Setting up a GPIO pin for use as one of the three general purpose clocks not only requires access to the clock_ctrl instance but also to the gpio_ctrl instance so as to allocate the pin and set the correct alternate function for it. This would of course apply to any other peripherals supported by the library. When the only thing that needed to access the main GPIO registers were the ipin and opin types then gpio_ctrl could be left internal to the pin.cpp implementation file. But now there were two – the ipin/opin code in pin.cpp and the clock_pin code in clock_pin.cpp – some changes would be required.

As a bout of refactoring was inevitable it seemed prudent to decide on some conventions. First the library facilities were divided into the public API parts and library internal parts with the internal parts being placed in a nested internal namespace. Next, those headers required for using the public API were moved from the project src directory to the project include directory. This was always going to happen – it was just a matter of what and when. Finally, the gpio_ctrl code was moved out of pin.cpp and into its own library internal files gpio_ctrl.h and gpio_ctrl.cpp. A similarly named type and implementation file-pair were created for the clock peripherals: clock_ctrl in files clock_ctrl.h and clock_ctrl.cpp.

This lead to a basic pattern: for a peripheral p there would be a p_registers.h header file containing a p_registers class usually together with supporting entities that mapped p's register structure and associated values to C++ entities. This would be used, qualified volatile, to specialise a phymem_ptr mapped to the peripheral’s registers’ physical memory block start address along with some sort of in-use tracking in a p_ctrl singleton type implemented in p_ctrl.h and p_ctrl.cpp. The p_registers and p_ctrl types (and source files) are internal to the library. The public API would be presented by a type p_pin with p_pin.h being placed in the project include directory. Along the way there may be ancillary items which would often be internal to the library (such as phymem_ptr or the /sys/classes/gpio support in sysfs.h and sysfs.cpp) but sometimes – as with pin_id and those entities placed in the clockdefs.h header – would be part of the public API. Figure 1 shows the pattern as a UML class diagram; ipin and opin are included to show they only access gpio_ctrl while other peripherals additionally access their own p_ctrl type.

UML static structure diagram of the rpi::peripherals C++ library peripherals support pattern classes
Figure 1. Peripheral support pattern classes

Can you do this?

The clock_pin class provides the library’s public support for general purpose clock functions on GPIO pins and unsurprisingly requires a pin_id specifying which GPIO pin to use. Wherein lies a problem. Unlike general input and output which all GPIO pins can perform, alternative functions – such as a general purpose clock (gpclk) function – can only be performed by a few, sometimes only one, pin. Which alternate functions a pin can perform is given in a table in the BCM2835 ARM Peripherals document.

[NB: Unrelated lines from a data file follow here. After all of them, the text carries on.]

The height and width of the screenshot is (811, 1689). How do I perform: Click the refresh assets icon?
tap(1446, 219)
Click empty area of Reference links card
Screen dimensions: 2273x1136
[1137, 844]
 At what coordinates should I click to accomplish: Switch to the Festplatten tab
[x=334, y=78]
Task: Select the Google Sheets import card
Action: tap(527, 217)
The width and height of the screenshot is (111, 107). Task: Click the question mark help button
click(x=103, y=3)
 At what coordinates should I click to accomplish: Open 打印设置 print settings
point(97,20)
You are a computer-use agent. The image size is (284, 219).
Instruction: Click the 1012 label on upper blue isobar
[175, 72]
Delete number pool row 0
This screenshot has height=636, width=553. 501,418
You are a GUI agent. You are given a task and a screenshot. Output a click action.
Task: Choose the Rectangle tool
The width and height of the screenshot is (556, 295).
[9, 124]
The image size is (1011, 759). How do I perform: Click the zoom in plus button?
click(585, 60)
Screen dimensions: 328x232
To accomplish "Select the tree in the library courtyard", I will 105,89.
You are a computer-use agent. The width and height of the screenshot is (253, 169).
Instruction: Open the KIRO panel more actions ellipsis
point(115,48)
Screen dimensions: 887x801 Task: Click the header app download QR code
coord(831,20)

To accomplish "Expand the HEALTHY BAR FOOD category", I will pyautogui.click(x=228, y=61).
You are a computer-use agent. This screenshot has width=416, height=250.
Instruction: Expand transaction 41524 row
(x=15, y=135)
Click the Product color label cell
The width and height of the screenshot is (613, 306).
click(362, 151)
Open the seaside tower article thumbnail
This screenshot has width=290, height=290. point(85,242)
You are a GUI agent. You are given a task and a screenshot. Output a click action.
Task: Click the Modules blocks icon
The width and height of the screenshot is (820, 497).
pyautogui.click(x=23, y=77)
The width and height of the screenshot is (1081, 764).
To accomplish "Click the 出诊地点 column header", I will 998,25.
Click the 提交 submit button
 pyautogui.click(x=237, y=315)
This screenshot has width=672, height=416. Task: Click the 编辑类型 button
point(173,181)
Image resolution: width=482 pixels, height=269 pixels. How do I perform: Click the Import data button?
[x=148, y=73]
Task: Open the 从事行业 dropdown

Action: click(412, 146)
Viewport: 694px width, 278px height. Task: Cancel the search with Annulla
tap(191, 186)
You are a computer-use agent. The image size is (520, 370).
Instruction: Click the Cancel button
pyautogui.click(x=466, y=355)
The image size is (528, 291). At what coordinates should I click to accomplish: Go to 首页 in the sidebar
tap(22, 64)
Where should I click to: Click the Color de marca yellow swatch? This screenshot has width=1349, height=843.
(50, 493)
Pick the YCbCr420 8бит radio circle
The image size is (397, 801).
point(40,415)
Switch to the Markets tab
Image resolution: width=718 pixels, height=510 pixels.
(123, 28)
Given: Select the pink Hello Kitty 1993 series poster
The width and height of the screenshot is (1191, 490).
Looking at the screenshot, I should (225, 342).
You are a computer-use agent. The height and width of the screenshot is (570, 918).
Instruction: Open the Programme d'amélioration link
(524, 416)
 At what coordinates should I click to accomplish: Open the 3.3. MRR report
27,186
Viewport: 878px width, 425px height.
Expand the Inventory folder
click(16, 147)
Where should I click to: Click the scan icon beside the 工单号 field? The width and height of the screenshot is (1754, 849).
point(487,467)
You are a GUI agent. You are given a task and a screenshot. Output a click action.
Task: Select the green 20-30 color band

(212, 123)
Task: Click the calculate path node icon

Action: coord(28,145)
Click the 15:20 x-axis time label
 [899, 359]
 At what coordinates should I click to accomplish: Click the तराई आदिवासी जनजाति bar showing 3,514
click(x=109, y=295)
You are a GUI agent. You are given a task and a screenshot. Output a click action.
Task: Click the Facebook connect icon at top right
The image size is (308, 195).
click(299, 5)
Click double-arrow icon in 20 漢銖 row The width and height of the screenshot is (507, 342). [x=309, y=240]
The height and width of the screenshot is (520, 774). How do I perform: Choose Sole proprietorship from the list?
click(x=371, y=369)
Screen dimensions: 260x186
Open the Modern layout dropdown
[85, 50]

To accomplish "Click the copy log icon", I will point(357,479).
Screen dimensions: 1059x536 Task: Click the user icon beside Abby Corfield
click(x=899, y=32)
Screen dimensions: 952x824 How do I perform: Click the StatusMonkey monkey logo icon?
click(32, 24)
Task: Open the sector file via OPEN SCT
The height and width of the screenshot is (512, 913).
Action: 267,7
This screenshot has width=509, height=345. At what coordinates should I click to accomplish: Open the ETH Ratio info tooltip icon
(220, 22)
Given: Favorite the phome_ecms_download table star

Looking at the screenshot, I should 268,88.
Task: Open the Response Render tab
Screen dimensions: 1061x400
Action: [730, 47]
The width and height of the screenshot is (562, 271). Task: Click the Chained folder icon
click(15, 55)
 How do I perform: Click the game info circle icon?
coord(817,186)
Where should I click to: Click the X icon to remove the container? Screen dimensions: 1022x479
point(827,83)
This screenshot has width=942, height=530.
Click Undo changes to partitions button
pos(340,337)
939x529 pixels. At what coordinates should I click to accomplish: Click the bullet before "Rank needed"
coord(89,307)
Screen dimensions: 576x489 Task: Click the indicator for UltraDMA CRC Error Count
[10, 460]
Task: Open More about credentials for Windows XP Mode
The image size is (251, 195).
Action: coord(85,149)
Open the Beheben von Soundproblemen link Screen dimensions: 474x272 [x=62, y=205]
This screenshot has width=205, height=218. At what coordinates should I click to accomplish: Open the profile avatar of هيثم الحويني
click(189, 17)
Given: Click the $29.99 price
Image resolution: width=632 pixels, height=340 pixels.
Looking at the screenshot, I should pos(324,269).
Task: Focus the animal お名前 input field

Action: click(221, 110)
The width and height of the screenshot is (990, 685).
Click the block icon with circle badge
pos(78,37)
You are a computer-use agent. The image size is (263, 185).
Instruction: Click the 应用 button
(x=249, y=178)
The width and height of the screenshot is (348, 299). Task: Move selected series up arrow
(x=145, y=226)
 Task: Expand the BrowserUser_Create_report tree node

On the other hand no pin supports more than one clock peripheral so if a pin supports one of the general purpose clocks then the pin number uniquely defines which general purpose clock (0, 1 or 2).

To help check if a pin supports a given peripheral function and which of the six alternate pin functions it is supported by I created the gpio_alt_fns module that provides a set of overloaded select query functions that select data from a statically initialised 2 dimensional array that defines the alternate functions each pin supports. The values are enumeration values taken from another table in the BCM2835 ARM Peripherals document that names the peripheral functions.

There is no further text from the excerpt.